Uganda held general elections on 14 January 2021. Amid the COVID-19 pandemic, the Electoral Commission (EC) announced that these should be ‘scientific elections’ and adopted social distancing measures. In effect, this led to the curtailing of public rallies and in-person campaigning. Political parties and candidates were forced to rely heavily on newspapers, radio, and television – but also on social media.
In Uganda, like most parts of the African continent, the use of social media, particularly WhatsApp, is growing. WhatsApp is Uganda’s most used social media or messaging site, as is the case for more than 60% of countries in Africa. Although social media users amount to just 5.6% of the Ugandan population, this figure grew by 27% between April 2019 and January 2020, despite the introduction of a social media tax known as the ‘over-the-top’ tax (OTT) in 2018 by the Ugandan government.
As a result of the growing access to, and importance of, social media platforms and private messenger applications, politicians and political parties are increasingly coming to see social media as an integral part of their election campaign toolkit. As the top messenger application across much of the continent, WhatsApp plays an increasingly prominent role in electoral settings. As recent research has demonstrated, this can be both positive, including supporting election observation efforts or the coordination of anti-corruption campaigns, and negative, in facilitating the mass sharing of misinformation or disinformation.

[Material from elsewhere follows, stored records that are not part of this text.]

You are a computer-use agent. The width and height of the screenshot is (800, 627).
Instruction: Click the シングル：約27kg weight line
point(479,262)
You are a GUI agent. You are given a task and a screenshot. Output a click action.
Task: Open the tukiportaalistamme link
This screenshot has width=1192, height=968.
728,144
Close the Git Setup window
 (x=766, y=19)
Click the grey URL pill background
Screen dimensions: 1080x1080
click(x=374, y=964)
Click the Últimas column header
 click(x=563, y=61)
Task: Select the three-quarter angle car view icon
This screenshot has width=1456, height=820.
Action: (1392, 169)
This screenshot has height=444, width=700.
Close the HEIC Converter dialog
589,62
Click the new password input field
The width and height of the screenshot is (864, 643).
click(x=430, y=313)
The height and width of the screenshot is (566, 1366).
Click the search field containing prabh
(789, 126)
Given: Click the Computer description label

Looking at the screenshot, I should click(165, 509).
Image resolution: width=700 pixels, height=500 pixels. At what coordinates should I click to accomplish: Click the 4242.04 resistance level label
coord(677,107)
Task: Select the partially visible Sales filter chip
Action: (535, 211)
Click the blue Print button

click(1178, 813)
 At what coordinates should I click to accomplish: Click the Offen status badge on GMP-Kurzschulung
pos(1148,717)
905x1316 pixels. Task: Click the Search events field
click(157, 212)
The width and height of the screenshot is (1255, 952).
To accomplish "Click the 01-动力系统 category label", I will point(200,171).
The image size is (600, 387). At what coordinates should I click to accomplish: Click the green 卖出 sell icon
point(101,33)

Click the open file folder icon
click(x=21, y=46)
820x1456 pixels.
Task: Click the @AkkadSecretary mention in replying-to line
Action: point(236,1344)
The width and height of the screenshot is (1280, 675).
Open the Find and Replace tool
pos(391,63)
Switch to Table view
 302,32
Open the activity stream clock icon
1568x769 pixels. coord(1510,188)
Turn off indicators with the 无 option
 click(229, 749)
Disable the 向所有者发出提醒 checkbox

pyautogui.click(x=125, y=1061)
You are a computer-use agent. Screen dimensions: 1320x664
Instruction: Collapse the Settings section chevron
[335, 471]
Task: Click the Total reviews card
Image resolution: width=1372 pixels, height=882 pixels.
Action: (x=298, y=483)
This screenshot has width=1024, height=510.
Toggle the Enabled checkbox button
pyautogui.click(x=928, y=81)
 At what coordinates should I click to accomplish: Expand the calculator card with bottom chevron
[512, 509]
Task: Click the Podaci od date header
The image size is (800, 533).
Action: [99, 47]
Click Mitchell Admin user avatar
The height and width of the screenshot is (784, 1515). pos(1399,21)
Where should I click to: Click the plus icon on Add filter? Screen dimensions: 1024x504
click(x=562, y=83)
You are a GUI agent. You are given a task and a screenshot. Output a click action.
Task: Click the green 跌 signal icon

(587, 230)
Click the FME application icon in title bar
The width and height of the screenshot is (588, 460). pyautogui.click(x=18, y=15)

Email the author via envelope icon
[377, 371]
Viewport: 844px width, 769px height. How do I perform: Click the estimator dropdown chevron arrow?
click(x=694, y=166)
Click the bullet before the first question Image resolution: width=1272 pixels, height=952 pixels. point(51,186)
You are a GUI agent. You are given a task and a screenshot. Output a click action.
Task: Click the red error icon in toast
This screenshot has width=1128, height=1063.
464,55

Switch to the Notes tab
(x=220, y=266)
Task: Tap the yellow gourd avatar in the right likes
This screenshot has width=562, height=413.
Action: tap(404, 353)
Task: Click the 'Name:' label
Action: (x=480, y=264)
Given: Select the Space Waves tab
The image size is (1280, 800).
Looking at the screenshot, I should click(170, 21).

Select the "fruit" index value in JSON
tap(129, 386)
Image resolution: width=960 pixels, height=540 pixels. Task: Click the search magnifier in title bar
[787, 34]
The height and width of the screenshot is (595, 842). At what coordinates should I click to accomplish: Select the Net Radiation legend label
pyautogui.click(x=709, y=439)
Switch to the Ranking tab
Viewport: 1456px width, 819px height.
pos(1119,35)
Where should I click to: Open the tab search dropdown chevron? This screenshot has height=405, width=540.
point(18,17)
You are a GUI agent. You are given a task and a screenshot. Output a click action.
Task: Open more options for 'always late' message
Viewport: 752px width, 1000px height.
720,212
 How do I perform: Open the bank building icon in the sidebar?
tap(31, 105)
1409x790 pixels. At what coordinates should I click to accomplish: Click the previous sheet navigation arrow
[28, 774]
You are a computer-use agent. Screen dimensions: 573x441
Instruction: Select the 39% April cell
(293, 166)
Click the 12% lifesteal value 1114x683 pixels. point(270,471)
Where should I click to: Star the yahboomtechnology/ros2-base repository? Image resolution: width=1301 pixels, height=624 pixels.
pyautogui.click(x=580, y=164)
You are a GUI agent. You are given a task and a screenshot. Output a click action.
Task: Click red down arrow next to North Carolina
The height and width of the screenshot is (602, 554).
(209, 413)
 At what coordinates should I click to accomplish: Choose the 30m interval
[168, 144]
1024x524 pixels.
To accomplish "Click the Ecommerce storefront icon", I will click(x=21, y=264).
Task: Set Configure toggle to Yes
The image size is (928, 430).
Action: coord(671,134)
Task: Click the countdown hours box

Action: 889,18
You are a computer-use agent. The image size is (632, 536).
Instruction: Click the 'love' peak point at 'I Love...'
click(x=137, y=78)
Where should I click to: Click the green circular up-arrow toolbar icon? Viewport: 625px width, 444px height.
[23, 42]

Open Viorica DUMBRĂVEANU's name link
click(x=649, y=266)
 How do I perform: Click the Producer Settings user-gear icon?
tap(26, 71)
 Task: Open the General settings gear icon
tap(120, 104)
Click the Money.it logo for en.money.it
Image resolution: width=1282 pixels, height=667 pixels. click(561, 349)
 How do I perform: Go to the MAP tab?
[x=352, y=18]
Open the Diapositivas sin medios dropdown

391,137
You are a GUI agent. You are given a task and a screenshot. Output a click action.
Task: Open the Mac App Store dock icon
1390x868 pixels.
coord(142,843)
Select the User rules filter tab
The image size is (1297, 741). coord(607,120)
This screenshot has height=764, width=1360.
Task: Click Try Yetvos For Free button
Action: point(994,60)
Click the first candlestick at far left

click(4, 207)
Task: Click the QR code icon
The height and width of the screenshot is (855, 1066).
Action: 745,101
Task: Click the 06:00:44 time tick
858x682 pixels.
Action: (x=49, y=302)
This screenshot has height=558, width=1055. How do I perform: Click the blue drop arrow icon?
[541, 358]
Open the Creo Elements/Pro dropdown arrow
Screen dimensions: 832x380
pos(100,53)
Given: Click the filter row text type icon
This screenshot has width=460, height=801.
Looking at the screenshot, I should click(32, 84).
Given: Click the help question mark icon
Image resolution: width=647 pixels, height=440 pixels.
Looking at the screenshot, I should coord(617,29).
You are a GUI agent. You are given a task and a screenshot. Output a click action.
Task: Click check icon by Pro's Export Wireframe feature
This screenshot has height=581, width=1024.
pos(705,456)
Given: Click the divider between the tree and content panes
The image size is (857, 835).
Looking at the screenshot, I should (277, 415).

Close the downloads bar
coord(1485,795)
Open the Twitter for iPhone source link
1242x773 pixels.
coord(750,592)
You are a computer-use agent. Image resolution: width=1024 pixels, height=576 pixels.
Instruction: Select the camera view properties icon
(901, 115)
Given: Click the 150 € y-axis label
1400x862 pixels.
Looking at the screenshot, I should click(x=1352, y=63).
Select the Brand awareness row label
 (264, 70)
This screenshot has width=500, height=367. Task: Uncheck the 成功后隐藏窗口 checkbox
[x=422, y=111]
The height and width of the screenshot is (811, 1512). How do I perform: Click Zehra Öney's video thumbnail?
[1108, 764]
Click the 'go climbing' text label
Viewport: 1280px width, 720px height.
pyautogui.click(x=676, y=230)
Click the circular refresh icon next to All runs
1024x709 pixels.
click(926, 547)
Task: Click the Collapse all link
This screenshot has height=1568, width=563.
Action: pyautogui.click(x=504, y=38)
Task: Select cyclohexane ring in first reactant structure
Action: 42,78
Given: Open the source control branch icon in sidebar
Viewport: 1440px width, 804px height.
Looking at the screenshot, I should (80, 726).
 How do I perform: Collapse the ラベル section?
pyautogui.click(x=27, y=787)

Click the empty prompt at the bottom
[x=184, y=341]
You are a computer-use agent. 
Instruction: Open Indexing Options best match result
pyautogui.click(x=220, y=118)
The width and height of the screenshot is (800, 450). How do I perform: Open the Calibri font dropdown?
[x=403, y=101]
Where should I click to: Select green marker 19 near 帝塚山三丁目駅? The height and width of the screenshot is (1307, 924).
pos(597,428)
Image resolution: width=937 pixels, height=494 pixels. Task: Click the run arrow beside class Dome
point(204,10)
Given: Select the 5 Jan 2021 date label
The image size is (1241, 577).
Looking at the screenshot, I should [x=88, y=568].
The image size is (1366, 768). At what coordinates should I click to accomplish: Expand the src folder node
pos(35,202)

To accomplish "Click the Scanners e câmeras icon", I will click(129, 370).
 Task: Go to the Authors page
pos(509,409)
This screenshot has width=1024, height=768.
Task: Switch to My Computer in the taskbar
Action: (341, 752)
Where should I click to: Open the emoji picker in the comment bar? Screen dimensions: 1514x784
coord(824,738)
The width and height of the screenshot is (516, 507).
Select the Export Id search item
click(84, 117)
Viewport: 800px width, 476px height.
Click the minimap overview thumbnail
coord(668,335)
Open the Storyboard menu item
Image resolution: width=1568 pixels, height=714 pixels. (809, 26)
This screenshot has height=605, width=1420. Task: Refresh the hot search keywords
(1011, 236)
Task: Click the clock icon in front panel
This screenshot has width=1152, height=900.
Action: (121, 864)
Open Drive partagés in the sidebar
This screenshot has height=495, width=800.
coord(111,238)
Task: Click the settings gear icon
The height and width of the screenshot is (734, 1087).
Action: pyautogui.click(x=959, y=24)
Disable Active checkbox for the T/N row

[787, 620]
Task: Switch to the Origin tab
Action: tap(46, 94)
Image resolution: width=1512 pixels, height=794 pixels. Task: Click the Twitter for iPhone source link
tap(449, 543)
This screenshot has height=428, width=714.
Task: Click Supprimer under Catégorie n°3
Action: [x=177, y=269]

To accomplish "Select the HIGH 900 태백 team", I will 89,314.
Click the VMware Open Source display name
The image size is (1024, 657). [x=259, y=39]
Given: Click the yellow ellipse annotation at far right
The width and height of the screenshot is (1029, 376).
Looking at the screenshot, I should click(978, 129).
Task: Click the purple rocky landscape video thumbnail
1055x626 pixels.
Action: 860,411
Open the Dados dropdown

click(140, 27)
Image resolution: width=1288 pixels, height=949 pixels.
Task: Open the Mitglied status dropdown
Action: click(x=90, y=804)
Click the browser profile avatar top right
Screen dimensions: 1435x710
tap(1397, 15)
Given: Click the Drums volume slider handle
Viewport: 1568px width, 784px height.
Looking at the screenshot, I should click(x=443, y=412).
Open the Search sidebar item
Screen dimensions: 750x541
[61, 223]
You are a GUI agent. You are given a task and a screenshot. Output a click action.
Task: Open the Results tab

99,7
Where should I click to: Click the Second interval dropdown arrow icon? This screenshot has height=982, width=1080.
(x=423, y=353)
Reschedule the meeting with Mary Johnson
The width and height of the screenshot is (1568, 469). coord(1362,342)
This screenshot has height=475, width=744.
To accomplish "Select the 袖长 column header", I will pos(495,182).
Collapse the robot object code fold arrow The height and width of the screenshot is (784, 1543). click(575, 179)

In this context, the 2021 Ugandan election campaigns provided an opportunity to better understand how parliamentary aspirants used social media. WFD commissioned a study – Connecting with constituents? Parliamentary aspirants’ use of WhatsApp in Uganda’s 2021 ‘scientific’ election – that also analyses how this tool can be leveraged in the future.
The paper, co-authored by Eloïse Bertrand, Grace Natabaalo, and Jamie Hitchen, finds that,
“WhatsApp’s use in the 2021 parliamentary elections in Uganda shows that it has become a ubiquitous part of the electoral campaign toolbox of parliamentary aspirants across Uganda. All candidates use it to some degree, even when running in predominantly rural constituencies where social media penetration is low.”
The paper further gives recommendations aimed at how organisations, such as Westminster Foundation for Democracy (WFD), can incorporate digital engagement in their work with Ugandan political parties and parliamentarians. The recommendations aim to inform stakeholders work in Uganda and beyond in three areas: on the electoral process, with political parties, and with parliamentarians. The goal is to enhance participation in the electoral process, improve intra-party organisation and communication, and strengthen the links between parliamentarians and their constituencies.